-- START OF DATA ENTRIES --

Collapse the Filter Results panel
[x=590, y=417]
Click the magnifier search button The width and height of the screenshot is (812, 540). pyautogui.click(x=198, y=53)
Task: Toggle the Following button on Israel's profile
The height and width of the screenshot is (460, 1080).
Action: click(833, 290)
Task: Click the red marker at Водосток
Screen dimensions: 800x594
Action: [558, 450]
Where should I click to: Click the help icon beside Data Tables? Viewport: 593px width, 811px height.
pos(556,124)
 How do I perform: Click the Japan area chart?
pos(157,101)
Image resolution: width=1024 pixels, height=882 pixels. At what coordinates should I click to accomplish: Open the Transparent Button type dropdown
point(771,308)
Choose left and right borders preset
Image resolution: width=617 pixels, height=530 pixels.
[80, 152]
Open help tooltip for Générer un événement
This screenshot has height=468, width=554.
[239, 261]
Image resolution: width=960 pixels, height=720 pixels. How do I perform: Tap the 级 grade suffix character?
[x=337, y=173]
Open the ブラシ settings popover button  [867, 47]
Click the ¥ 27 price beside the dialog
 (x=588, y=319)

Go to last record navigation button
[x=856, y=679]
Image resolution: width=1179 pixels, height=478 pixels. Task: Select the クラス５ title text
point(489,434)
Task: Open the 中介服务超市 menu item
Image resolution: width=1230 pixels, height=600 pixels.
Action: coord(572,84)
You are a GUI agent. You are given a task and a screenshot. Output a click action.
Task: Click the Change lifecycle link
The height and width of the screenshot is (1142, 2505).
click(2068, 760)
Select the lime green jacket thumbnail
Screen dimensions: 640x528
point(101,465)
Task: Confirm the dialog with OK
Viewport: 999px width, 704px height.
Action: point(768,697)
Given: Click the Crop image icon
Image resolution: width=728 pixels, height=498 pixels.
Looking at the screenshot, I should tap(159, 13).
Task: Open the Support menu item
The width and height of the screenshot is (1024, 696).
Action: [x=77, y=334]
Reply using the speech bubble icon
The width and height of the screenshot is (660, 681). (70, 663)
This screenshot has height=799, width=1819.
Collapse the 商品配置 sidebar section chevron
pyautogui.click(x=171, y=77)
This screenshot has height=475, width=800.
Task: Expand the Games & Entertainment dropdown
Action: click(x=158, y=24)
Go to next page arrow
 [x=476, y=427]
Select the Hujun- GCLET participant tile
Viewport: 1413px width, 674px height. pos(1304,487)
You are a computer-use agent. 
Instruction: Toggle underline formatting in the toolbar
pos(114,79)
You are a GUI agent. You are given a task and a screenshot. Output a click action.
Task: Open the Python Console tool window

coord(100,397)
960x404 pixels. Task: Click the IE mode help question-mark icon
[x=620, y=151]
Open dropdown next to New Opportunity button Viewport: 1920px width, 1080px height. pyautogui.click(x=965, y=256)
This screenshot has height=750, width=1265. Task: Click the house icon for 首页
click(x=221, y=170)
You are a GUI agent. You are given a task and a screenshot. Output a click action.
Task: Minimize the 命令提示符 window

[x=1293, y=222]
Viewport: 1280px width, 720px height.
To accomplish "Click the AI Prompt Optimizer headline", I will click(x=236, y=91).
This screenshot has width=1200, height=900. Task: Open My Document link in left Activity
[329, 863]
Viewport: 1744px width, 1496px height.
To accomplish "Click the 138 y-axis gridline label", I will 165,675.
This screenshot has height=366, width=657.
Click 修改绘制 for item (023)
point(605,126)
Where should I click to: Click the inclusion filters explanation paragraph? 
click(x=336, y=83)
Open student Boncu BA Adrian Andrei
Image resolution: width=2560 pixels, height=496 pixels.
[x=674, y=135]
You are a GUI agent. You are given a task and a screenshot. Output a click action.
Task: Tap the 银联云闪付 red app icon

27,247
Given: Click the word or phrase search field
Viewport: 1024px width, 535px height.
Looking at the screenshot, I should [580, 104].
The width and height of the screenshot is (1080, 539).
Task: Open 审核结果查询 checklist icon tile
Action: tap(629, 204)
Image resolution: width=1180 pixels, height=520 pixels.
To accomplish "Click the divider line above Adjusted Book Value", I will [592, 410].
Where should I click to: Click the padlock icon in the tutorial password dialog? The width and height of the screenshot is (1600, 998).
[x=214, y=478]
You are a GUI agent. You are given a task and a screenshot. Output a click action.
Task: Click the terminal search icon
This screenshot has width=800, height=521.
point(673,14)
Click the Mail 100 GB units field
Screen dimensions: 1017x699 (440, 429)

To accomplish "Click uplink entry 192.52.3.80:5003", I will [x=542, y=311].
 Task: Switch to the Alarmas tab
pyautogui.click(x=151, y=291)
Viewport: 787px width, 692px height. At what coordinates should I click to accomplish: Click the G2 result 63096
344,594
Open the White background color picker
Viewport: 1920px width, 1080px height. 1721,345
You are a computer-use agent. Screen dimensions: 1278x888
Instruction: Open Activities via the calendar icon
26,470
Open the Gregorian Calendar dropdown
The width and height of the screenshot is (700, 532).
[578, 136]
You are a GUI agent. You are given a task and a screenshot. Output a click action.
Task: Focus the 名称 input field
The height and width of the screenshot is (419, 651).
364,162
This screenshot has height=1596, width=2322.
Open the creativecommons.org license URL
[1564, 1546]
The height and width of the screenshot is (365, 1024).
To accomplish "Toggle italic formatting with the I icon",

-- END OF DATA ENTRIES --

YOUR OBJECTIVE.
Return each line above that contains the word "what".

EXPECTED OUTPUT.
Image resolution: width=1024 pixels, height=882 pixels. At what coordinates should I click to accomplish: Open the Transparent Button type dropdown
Viewport: 787px width, 692px height. At what coordinates should I click to accomplish: Click the G2 result 63096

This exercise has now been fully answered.